● **Records for this task**:
_ _ _ _ _ _ _
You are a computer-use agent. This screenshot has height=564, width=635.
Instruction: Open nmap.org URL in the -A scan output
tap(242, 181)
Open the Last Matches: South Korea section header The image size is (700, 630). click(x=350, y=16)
_ _ _ _ _ _ _
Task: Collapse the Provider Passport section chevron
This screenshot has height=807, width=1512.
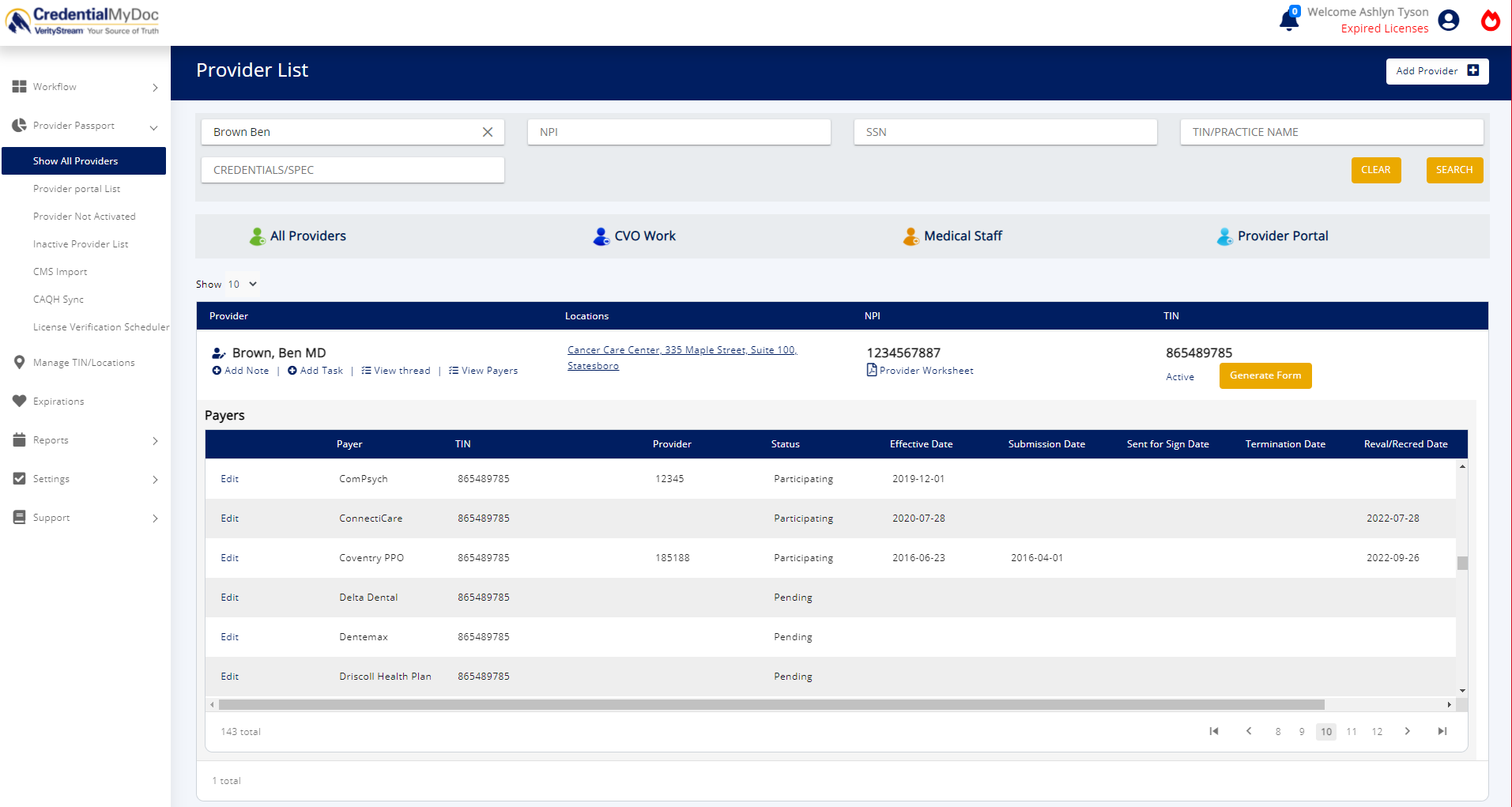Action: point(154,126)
_ _ _ _ _ _ _
● **Problem requirements**:
Write out again the records from the line with "You are a computer-use" up to and including the line with "Open the Last", requests and all, and add -38 to every coordinate in the answers.

● **Written answer**:
You are a computer-use agent. This screenshot has height=564, width=635.
Instruction: Open nmap.org URL in the -A scan output
tap(204, 143)
Open the Last Matches: South Korea section header The image size is (700, 630). click(x=312, y=-22)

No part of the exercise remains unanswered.